Esto adornado además de movimientos de evasión, bloqueos, combos, e incluso parries y se nota que Warhorse quiere darle una especial importancia a este aspecto en tanto en cuanto los combates no son ni mucho menos tan frecuentes como en otros títulos. Pero hay algo que hace también únicos a este sistema, y es que por mucho que progresemos nuestros parámetros o arsenal, nuestra habilidad al mando también cuenta, otorgándonos la sensación de que cada vez somos mejores luchadores y más capaces de hacer movimientos más complejos.

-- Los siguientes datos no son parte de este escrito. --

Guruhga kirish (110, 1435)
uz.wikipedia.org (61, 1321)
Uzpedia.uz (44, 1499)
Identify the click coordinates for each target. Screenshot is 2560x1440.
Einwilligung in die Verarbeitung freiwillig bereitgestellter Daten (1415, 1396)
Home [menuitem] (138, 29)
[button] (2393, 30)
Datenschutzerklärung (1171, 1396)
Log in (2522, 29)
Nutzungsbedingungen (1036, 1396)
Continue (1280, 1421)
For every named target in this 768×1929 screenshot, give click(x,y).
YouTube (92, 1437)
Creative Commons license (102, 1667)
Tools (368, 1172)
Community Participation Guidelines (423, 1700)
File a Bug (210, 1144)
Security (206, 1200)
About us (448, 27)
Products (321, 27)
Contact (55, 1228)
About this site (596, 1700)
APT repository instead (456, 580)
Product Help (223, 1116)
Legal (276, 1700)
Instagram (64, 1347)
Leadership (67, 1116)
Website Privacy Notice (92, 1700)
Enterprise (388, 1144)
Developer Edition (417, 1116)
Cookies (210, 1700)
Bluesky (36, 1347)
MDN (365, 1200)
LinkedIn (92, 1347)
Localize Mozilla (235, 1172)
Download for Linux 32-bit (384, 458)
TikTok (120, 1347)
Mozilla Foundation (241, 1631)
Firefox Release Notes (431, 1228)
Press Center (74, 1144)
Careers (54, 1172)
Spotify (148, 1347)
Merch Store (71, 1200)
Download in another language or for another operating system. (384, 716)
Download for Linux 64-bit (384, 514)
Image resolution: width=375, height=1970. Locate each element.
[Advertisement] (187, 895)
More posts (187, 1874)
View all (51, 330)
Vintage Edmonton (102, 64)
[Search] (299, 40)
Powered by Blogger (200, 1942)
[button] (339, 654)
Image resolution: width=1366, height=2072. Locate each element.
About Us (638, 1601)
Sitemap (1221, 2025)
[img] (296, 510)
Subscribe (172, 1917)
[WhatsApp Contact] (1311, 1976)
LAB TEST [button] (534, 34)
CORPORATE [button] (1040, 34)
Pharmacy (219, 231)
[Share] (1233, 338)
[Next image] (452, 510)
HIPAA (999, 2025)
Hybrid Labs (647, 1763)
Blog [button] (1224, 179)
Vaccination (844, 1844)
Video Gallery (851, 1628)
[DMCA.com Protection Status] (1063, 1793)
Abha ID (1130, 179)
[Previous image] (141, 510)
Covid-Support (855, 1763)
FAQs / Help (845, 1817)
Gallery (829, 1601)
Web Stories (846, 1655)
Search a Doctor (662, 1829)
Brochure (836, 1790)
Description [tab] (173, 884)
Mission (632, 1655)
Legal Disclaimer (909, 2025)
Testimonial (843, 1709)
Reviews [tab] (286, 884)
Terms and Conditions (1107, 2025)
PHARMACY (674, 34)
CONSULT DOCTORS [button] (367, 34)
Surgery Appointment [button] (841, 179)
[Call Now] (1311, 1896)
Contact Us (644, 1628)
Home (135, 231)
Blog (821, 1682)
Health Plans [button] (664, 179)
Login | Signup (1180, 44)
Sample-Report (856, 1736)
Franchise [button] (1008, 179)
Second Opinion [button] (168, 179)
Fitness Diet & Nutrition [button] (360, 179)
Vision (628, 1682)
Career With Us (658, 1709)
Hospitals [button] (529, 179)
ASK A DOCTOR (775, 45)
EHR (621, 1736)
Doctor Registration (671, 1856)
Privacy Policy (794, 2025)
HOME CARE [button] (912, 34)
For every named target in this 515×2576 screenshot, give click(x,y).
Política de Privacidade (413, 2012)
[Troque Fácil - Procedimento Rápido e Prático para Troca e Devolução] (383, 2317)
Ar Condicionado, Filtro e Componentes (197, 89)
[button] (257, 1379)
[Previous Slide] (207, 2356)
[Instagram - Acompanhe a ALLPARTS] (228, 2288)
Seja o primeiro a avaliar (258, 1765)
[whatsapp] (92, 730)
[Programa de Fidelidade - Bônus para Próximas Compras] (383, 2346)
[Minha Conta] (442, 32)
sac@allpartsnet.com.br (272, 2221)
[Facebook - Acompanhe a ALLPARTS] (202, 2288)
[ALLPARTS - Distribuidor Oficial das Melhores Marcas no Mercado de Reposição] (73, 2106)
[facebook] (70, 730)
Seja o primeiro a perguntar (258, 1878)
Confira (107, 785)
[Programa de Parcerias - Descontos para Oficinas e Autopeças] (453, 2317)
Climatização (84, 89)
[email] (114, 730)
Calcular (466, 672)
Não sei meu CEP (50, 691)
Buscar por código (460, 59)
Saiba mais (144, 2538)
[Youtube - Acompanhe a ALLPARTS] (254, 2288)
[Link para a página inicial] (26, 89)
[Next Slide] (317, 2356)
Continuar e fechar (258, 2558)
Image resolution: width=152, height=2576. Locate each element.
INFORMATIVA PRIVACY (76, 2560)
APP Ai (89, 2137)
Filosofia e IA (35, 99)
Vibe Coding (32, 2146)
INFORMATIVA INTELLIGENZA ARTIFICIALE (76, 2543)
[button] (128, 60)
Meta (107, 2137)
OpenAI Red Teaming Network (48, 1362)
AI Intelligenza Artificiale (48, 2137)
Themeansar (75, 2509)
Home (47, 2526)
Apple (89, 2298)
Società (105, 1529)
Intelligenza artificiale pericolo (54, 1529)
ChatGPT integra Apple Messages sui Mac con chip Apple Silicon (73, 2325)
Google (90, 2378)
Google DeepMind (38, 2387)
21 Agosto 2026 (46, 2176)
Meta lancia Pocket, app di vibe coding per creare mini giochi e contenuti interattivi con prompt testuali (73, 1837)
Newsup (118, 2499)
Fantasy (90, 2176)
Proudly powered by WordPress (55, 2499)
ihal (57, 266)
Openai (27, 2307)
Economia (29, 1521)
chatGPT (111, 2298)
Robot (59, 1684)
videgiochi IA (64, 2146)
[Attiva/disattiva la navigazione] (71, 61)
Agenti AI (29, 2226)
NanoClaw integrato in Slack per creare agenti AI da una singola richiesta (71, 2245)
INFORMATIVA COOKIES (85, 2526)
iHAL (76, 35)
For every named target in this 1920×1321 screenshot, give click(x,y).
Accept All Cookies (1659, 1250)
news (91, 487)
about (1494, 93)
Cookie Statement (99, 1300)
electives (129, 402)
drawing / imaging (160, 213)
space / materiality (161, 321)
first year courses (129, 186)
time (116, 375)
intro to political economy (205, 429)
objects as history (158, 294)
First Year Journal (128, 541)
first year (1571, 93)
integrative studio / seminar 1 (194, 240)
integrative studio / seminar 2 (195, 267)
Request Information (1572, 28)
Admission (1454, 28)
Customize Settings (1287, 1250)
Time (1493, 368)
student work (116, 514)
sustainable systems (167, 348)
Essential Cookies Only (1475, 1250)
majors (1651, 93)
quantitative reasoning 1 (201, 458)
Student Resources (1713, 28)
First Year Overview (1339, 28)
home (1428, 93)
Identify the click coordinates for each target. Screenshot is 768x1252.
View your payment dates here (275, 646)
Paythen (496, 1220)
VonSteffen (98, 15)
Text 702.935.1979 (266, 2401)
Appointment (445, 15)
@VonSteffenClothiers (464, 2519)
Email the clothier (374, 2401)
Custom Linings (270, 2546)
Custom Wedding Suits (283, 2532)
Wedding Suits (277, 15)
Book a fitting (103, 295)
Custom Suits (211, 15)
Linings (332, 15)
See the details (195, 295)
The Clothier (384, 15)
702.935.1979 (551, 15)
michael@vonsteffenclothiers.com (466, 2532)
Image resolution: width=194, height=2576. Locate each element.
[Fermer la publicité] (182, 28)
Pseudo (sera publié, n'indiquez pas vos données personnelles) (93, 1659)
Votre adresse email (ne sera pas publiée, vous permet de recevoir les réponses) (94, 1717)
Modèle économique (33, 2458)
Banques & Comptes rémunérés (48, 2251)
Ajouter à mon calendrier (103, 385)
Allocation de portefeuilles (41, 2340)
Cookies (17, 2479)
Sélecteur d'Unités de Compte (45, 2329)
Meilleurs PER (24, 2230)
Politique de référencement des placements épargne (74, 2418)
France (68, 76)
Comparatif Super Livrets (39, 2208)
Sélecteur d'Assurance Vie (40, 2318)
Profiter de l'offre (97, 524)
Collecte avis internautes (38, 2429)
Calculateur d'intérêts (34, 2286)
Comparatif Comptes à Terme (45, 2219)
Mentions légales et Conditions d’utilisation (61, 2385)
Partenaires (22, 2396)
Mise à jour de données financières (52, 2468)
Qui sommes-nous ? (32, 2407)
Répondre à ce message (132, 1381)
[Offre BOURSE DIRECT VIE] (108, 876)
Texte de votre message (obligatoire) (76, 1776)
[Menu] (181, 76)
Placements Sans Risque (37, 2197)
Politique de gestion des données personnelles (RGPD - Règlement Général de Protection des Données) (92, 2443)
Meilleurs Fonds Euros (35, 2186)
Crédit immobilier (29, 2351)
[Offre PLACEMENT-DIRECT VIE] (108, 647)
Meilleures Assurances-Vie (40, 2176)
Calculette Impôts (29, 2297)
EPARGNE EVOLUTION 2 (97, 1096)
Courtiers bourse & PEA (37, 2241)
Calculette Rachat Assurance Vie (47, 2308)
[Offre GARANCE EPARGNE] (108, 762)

No es tampoco un sistema perfecto, ya que el uso del arco es tremendamente complejo, más por difícil que por profundo, pero aún así, creemos que Daniel Vavra y compañía también han puesto unos cimientos interesantes de los que incluso Todd Howard y su equipo deberían tomar nota.

For Honor

For Honor, desarrollado por Ubisoft Montreal y distribuido por Ubisoft para PC, PlayStation 4 y Xbox One, es un título de acción táctica de corte beat'em up en el que varias facciones de guerreros y caballeros se enfrentan en brutales combates a espada con un fuerte componente tanto cooperativo como competitivo.